───── DATASET RECORDS

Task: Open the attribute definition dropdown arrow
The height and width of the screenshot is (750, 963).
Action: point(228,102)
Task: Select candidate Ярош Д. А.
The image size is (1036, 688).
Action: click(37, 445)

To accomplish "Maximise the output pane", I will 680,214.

──────────
───── DATASET RECORDS

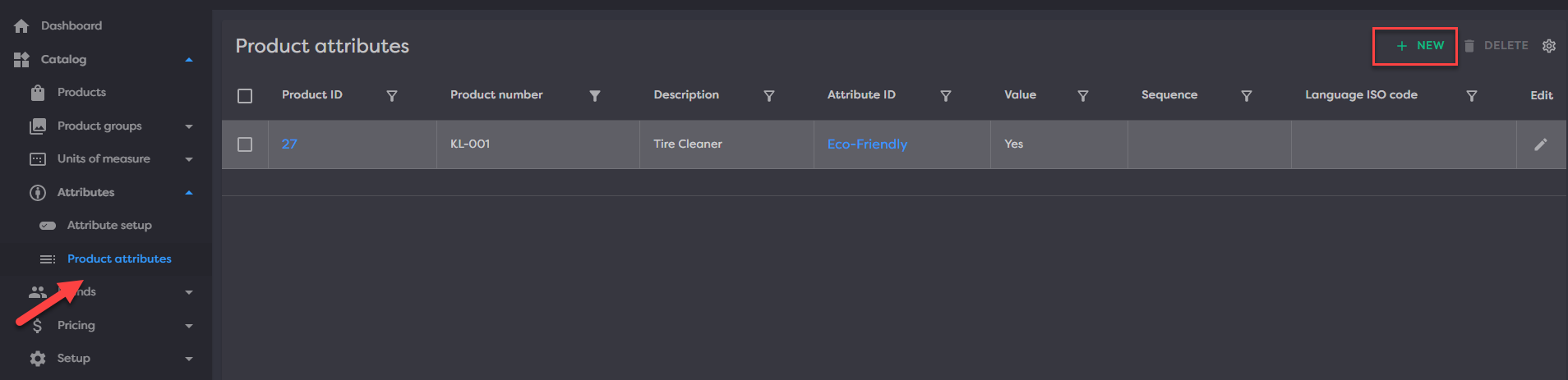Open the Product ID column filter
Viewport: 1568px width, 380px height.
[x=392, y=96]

──────────

Count, in the data above, the lines that hold "Task". Return only that count.

_SOLUTION BELOW_. 2